[Data entries]
+ + + + + + +
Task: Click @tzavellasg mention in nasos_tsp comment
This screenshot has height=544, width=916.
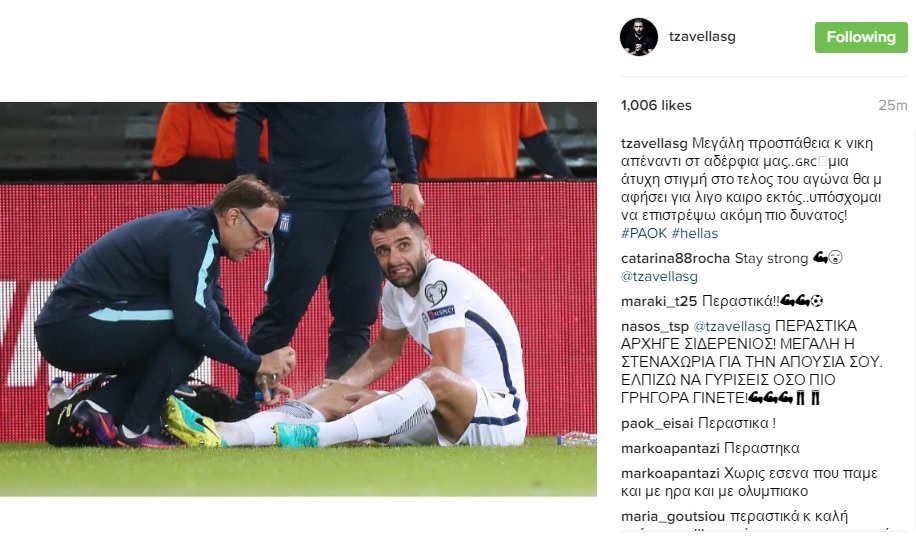Action: pos(732,326)

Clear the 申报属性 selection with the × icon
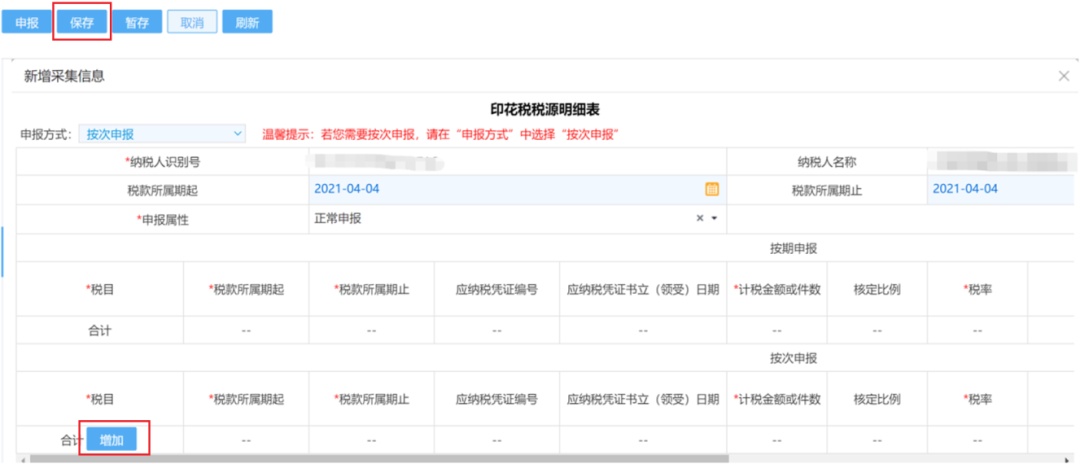(700, 219)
+ + + + + + +
* Problem to work on:
Copy out the data exactly and keep the pictures out.

* Output:
Task: Click @tzavellasg mention in nasos_tsp comment
This screenshot has height=544, width=916.
Action: pos(732,326)

Clear the 申报属性 selection with the × icon
(700, 219)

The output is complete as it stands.